Welcome to the trial of Triton Management Service on NVIDIA LaunchPad.
Triton Management Service (TMS) is a Kubernetes microservice for managing the deployment of AI models on Triton Inference Servers (TIS). The benefit of using TMS over manual or custom deployment solutions comes from TMS’s built-in understanding of Triton Inference Server, GPU hardware, and how these components interact with industry standard model frameworks such as PyTorch, TensorFlow, and ONNX. Triton Management Service strives to balance the deployment of the minimum number of Triton server instances with the performance of inference, thereby reducing idle GPU utilization and maximizing resource usage.
Within this LaunchPad lab, you will gain experience with TMS which will accelerate your path to scaling AI outcomes.

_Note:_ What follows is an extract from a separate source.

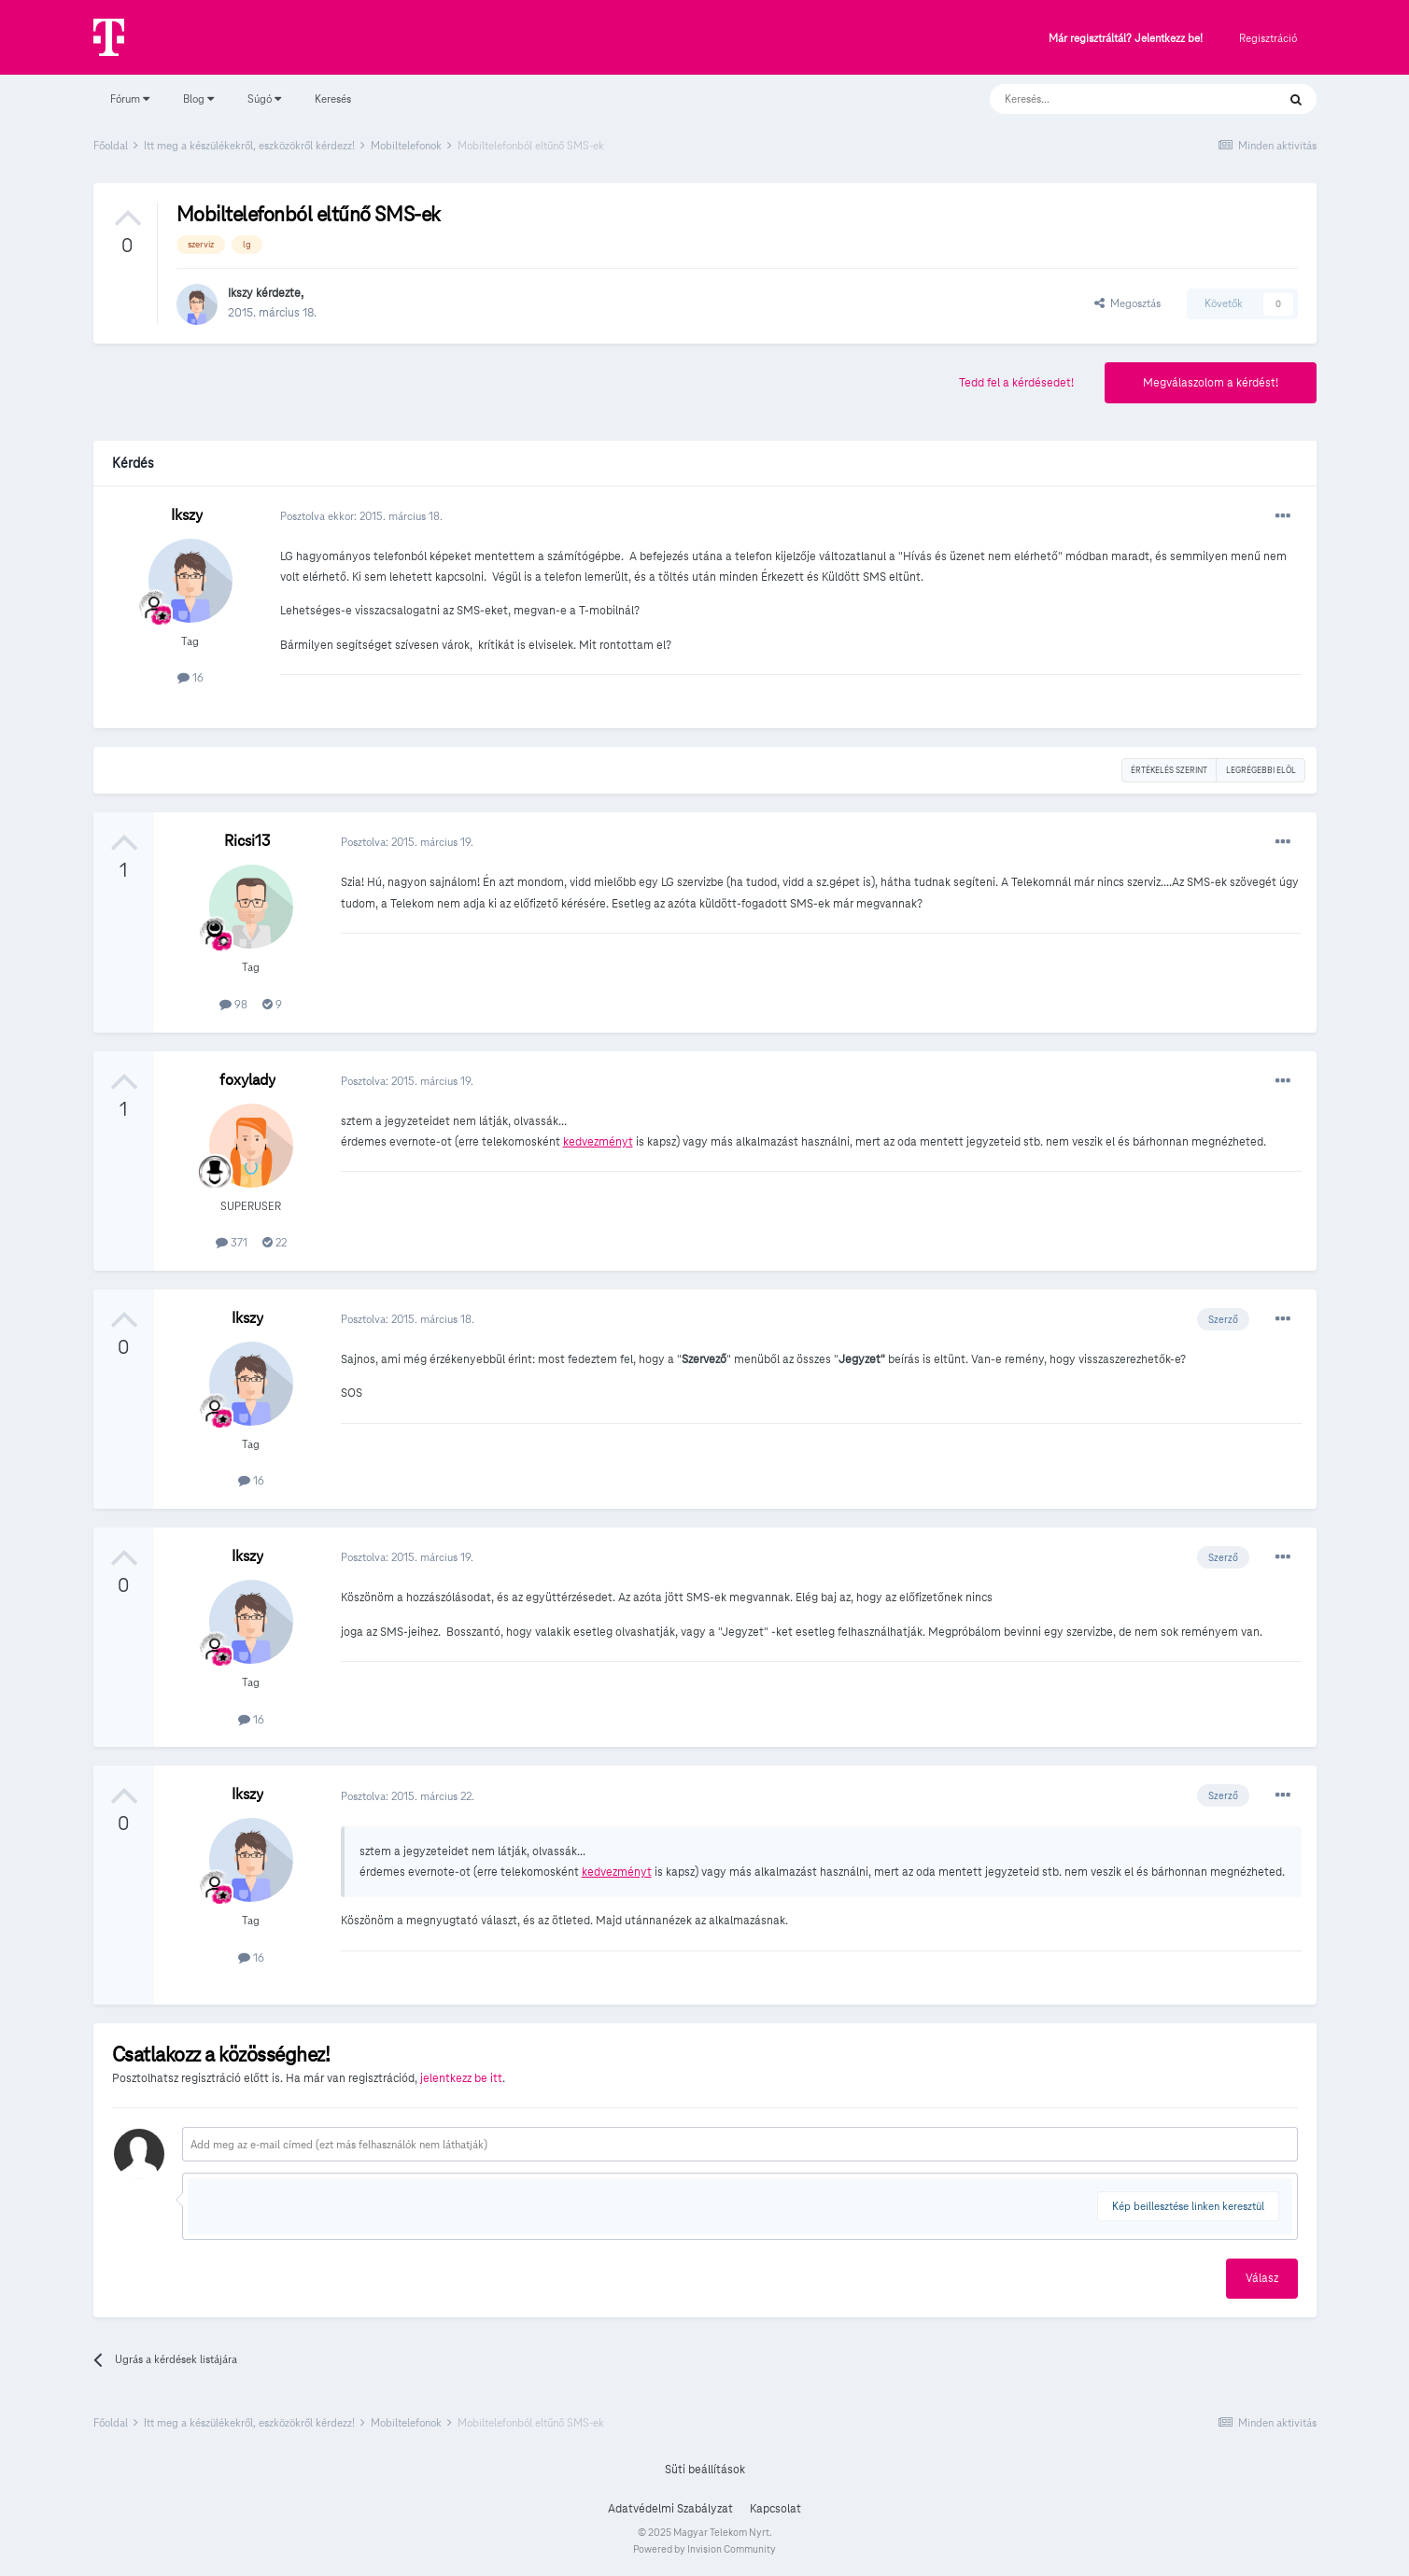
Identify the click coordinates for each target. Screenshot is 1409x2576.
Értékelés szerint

This lab will walk you through the configuration and deployment of TMS on a GPU-enabled Kubernetes Cluster, show example usage of TMS, and show you how to leverage TMS to maximize resource efficiency.
Critical Benefits of TMS:
- Timed Leases
A crucial aspect of TMS’s capabilities is the ability to set a duration for each AI model to be served. This lets you specify a model to unload from the GPU after a certain amount of time, with the option to automatically extend the model’s lifetime if it’s still being used.

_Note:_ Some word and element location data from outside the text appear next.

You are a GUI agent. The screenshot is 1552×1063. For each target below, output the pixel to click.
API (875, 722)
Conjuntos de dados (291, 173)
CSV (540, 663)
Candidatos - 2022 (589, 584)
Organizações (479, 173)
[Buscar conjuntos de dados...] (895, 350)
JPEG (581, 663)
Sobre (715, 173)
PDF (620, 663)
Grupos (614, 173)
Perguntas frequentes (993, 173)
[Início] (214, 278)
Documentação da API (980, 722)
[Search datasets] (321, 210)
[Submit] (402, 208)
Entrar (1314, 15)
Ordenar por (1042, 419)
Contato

TMS enables you to serve AI models and automatically scale out the number of Triton instances deployed for the model based on hardware utilization or latency. With autoscaling, you can improve performance when receiving a high volume of inference requests, and TMS will handle scaling back down once the traffic decreases.
- Bin Packing
Bin Packing with TMS allows you to easily serve multiple models on the same Triton server to maximize memory efficiency and performance. TMS lifts the burden of managing which models to load on which GPU, and lets you load models in and out of the GPU with simple API calls.
Triton Management Service is a Kubernetes microservice and expects to be deployed into a Kubernetes managed cluster. To more easily facilitate its deployment into your Kubernetes cluster, NVIDIA provides a Helm chart designed to simplify the deployment of TMS.

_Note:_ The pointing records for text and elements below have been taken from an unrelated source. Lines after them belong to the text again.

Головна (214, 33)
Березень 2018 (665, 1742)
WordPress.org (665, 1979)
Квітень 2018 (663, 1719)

TMS uses the concept of “leases” to specify which models to deploy Triton pods for. When you create a lease via the CLI, TMS will automatically deploy Triton pods to serve your specified models, which are stored in your model repository.
A typical workflow may look like the following diagram:
As shown in this diagram, TMS allows you to create CPU leases for your AI models. In this lab, we will only be creating and working with GPU leases.
The components and instructions used in the lab are intended to be used as examples for integration and will need to be altered as each user’s environment will differ in their path to production ready utilization. Users should be aware that the deployment of TMS should be customized and integrated into one’s infrastructure, using this lab as a reference. For example, all of the instructions in this lab assume a single node infrastructure, whereas production deployments should be performed in a high availability (HA) environment.